#### [Items from a dataset]
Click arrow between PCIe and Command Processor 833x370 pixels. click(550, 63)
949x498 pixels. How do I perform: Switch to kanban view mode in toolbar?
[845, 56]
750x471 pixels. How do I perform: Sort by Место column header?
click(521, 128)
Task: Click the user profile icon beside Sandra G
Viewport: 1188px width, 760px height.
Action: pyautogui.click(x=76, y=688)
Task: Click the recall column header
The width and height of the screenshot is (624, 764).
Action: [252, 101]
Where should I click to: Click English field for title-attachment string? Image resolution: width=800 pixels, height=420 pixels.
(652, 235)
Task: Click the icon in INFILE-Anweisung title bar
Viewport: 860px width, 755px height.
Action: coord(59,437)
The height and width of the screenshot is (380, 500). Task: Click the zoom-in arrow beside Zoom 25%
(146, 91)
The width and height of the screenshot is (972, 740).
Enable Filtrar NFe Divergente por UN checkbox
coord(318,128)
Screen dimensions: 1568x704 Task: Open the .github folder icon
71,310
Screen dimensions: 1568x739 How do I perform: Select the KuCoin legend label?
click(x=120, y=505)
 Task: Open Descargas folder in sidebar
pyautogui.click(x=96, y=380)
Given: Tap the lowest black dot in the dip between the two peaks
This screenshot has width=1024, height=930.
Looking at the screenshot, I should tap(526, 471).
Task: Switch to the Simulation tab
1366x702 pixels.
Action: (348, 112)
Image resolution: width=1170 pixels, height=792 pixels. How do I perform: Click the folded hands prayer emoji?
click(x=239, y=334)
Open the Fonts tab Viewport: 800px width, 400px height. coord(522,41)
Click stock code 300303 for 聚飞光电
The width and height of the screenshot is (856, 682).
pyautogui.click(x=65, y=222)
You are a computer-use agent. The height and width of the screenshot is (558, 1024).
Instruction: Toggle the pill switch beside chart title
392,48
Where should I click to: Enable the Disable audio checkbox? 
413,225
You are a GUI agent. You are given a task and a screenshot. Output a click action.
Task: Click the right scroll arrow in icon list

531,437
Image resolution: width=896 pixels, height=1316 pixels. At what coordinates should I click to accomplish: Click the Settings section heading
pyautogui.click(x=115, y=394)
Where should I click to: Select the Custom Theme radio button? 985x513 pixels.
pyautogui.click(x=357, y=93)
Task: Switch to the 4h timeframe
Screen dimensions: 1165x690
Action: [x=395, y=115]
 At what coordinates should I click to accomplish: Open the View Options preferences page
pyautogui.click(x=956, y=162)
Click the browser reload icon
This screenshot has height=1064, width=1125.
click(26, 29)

#### [YOUR GOAL]
Print the records above exactly. Omit nothing.

#### [EXERCISE RESULT]
Click arrow between PCIe and Command Processor 833x370 pixels. click(550, 63)
949x498 pixels. How do I perform: Switch to kanban view mode in toolbar?
[845, 56]
750x471 pixels. How do I perform: Sort by Место column header?
click(521, 128)
Task: Click the user profile icon beside Sandra G
Viewport: 1188px width, 760px height.
Action: pyautogui.click(x=76, y=688)
Task: Click the recall column header
The width and height of the screenshot is (624, 764).
Action: [252, 101]
Where should I click to: Click English field for title-attachment string? Image resolution: width=800 pixels, height=420 pixels.
(652, 235)
Task: Click the icon in INFILE-Anweisung title bar
Viewport: 860px width, 755px height.
Action: coord(59,437)
The height and width of the screenshot is (380, 500). Task: Click the zoom-in arrow beside Zoom 25%
(146, 91)
The width and height of the screenshot is (972, 740).
Enable Filtrar NFe Divergente por UN checkbox
coord(318,128)
Screen dimensions: 1568x704 Task: Open the .github folder icon
71,310
Screen dimensions: 1568x739 How do I perform: Select the KuCoin legend label?
click(x=120, y=505)
 Task: Open Descargas folder in sidebar
pyautogui.click(x=96, y=380)
Given: Tap the lowest black dot in the dip between the two peaks
This screenshot has width=1024, height=930.
Looking at the screenshot, I should tap(526, 471).
Task: Switch to the Simulation tab
1366x702 pixels.
Action: (348, 112)
Image resolution: width=1170 pixels, height=792 pixels. How do I perform: Click the folded hands prayer emoji?
click(x=239, y=334)
Open the Fonts tab Viewport: 800px width, 400px height. coord(522,41)
Click stock code 300303 for 聚飞光电
The width and height of the screenshot is (856, 682).
pyautogui.click(x=65, y=222)
You are a computer-use agent. The height and width of the screenshot is (558, 1024).
Instruction: Toggle the pill switch beside chart title
392,48
Where should I click to: Enable the Disable audio checkbox? 
413,225
You are a GUI agent. You are given a task and a screenshot. Output a click action.
Task: Click the right scroll arrow in icon list

531,437
Image resolution: width=896 pixels, height=1316 pixels. At what coordinates should I click to accomplish: Click the Settings section heading
pyautogui.click(x=115, y=394)
Where should I click to: Select the Custom Theme radio button? 985x513 pixels.
pyautogui.click(x=357, y=93)
Task: Switch to the 4h timeframe
Screen dimensions: 1165x690
Action: [x=395, y=115]
 At what coordinates should I click to accomplish: Open the View Options preferences page
pyautogui.click(x=956, y=162)
Click the browser reload icon
This screenshot has height=1064, width=1125.
click(26, 29)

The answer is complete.